I held anywhere from 3-5 patients at a time. The senior resident would see them after I had already seen them and pended orders in EPIC so that I was forced to commit to a plan before I spoke with anyone about the patient. I did all the H&Ps, SOAP notes, and discharge summaries (the senior resident would just copy my note so that it was billable). I held a sub-I pager, so nurses would page me with questions about my patients. Only worked days, but hit about 70-80 hours per week.
You were very lucky.
My subI, hell even my whole 3rd year, was total and utter crap.
Mine didn't prepare me AT ALL.*
I would say this person as a med student having a chance to pend orders and come up with a plan in a vacuum is very valuable experience - this is what you will often have to do intern year.
Trying to come up with your own problem list at minimum and taking a stab at a plan (not just copying from a resident's note) is the most important thing you can do as a student to prepare. That and getting really efficient with prerounding, notes, presentations, organization.
I would say the above experience from the poster is what you want your subI to be like. It is like what your intern year will be like, except you can have up to 10 patients by yourself as your hard cap in IM.
Some IM programs the intern doesn't get stuck with 7 ICU or 10 wards patients at a time day 1. If you have a subI like this person's, and you end up at a program like this, your workload would be more than twice what it was in the subI.
It is more than twice the amount of work compared to your this ideal subI, because you will have more patient care & residency related admin duties on top of this that a medical student doesn't have. For example, continuity clinic and all the associated work with that (Rx requests, reviewing lab results, calls, etc)
*will not reveal medical school or program so don't ask
check out my intern megapost for intern tips
(some will be useful for a subI)
http://forums.studentdoctor.net/threads/things-to-do-to-shine-in-pgy-1.1188633/#post-17640862
Mastering some of the organizational tips I give will help you very much come intern year.

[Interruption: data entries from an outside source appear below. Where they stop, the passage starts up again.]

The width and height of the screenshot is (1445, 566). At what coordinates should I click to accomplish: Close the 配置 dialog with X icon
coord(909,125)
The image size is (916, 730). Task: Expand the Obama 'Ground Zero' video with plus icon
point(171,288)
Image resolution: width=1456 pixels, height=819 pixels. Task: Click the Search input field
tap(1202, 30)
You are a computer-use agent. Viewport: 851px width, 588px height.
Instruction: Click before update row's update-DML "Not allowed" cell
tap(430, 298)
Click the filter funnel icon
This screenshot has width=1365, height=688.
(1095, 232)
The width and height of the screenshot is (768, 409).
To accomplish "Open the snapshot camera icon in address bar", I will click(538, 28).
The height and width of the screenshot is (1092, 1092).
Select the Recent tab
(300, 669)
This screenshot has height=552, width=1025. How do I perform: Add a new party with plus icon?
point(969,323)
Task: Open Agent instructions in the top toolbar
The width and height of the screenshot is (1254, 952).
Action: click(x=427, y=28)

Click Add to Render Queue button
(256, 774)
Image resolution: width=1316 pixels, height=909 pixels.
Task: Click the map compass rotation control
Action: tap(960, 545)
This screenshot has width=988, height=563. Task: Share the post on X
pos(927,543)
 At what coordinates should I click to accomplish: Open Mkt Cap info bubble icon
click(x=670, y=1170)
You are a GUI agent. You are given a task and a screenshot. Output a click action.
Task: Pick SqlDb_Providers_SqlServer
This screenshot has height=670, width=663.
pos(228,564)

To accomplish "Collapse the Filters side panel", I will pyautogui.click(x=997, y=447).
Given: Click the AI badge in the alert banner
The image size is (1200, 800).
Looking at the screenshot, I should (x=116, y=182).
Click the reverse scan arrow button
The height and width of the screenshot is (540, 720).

I assert this as everything I wrote comes from personal experience intern year. From someone who had a poor foundation from an organizatonal and practical skills standpoint (fund of knowledge was fine), and had to hash it all out on the job, as the slowest little intern that couldn't. It is all the stuff I wish I had known to start.
But, you can never develop the skills I talk about if your subI doesn't look like the person I quoted's. That is your goal.